Poucos debates no Brasil são tão controversos, erráticos e destituídos de objetividade quanto o da conservação da Amazônia. As matas ardem ao ritmo de 500 quilômetros quadrados a cada mês. Mas o país não consegue formular um plano factível que contenha o avanço da exploração predatória e, ao mesmo tempo, permita o desenvolvimento sustentável da região, uma área equivalente à metade do território brasileiro. Preservar a maior floresta do planeta, contudo, é uma meta perfeitamente alcançável, de acordo com um estudo minucioso que acaba de ser concluído por uma das mais respeitadas consultorias do mundo, a McKinsey.
O trabalho estima em 17 bilhões de reais ao ano o volume de investimentos necessário para preservar a floresta ao longo de duas décadas. Tais recursos não são extravagantes: representam pouco mais de 1% dos impostos arrecadados no Brasil; ou que o gasto anual com o Bolsa Família, de 12 bilhões de reais; ou a metade do déficit nas contas da Previdência em 2008.
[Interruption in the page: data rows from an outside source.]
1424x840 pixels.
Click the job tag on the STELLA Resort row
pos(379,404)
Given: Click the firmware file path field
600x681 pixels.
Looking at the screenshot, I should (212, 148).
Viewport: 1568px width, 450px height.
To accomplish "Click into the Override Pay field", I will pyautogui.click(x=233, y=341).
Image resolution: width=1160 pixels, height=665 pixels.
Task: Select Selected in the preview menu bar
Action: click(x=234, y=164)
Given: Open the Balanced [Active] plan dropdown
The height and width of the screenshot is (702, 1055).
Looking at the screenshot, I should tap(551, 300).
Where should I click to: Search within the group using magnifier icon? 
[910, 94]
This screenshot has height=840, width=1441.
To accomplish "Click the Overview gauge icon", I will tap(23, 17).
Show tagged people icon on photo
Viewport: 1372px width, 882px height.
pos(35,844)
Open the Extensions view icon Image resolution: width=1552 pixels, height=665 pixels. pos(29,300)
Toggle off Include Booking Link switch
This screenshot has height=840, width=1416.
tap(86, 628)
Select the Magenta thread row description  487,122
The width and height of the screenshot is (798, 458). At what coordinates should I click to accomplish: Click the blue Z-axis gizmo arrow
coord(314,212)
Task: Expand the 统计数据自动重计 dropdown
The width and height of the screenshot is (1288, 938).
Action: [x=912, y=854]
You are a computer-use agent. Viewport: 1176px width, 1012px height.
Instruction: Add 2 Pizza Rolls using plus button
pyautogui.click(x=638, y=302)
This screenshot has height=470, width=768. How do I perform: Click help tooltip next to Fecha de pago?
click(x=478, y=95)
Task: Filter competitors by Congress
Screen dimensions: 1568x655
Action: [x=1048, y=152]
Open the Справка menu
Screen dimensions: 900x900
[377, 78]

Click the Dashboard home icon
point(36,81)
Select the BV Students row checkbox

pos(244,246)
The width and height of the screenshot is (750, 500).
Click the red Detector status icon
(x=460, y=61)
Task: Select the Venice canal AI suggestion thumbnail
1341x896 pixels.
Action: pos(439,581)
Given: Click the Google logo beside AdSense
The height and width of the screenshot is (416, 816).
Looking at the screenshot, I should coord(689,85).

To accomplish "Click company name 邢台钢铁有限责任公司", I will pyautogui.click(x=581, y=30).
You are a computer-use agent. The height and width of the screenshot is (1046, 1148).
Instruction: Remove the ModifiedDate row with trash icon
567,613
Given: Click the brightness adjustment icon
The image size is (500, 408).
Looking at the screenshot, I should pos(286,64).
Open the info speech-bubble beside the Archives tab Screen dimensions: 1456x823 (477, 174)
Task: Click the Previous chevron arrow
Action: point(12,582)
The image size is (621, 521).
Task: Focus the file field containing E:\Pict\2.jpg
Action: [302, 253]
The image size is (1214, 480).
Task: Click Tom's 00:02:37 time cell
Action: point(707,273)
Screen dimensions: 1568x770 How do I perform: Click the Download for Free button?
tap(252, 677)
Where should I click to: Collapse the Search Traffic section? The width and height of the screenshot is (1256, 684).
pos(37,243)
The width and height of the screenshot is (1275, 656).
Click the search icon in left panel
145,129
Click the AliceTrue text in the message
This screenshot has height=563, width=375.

A McKinsey chegou a esse cálculo dentro de um estudo mais amplo, sobre as oportunidades e os custos de reduzir, no Brasil, as emissões dos gases que provocam o efeito estufa, a principal causa do aquecimento global. A consultoria fez a mesma investigação em outras vinte regiões, abrangendo todo o globo, na mais detalhada iniciativa sobre o assunto. As queimadas na Amazônia significam mais da metade dos 2,1 bilhões de toneladas de CO2 que o Brasil lança na atmosfera a cada ano, deixando o país num constrangedor posto de quarto maior emissor do planeta – atrás apenas da China, dos Estados Unidos e da Indonésia.
Conter a devastação da floresta, portanto, é a maior contribuição que o país poderia dar no combate ao aquecimento global. Os consultores definiram propostas específicas para cada uma das atividades exploratórias. "O desafio para a Amazônia não está simplesmente em deter o desmatamento. É preciso incentivar o desenvolvimento de atividades formais, para dar emprego àqueles que hoje vivem da exploração predatória e também elevar o padrão de vida dos 25 milhões de pessoas que habitam a região", afirma Stefan Matzinger, diretor da McKinsey e coordenador do trabalho.
O estudo "Uma economia de baixas emissões de carbono para o Brasil" será apresentado na quinta-feira 12 no ciclo de debates do Planeta Sustentável, promovido pela Editora Abril. Depois, estará disponível gratuitamente no site da consultoria.
No plano de cinco frentes de atuação proposto pela McKinsey, os dois requisitos essenciais são regularizar as propriedades rurais e aprimorar a vigilância (veja quadro). Hoje, menos de 10% das terras têm posse definida. O Brasil possui hoje 3 600 guardas florestais. Precisaria chegar ao menos a 10 000, seguindo parâmetros internacionais. Ainda que a preservação da Amazônia seja o foco do trabalho da McKinsey, o estudo apresenta também a análise de como o Brasil poderá reduzir a emissão de gases do efeito estufa em outras atividades econômicas. Um exemplo disso é a agropecuária.
O maior problema aqui é o metano emitido pelo rebanho bovino. Produzido por bactérias que participam do processo digestivo do gado, o metano, ao ser liberado na atmosfera, é vinte vezes mais poderoso que o CO2 no acirramento do efeito estufa. A solução, aponta a McKinsey, seria reduzir o ciclo de vida do gado, elevando a produtividade, e incentivar o uso de medicamentos especiais.
Ao todo, a consultoria define com clareza 200 oportunidades para o Brasil reduzir a emissão desses gases nos mais relevantes setores econômicos – e aponta o custo de cada uma delas. Se todas forem adotadas, calcula o estudo da McKinsey, o país diminuirá em mais da metade o seu nível atual de emissões. Trata-se de uma contribuição valiosa.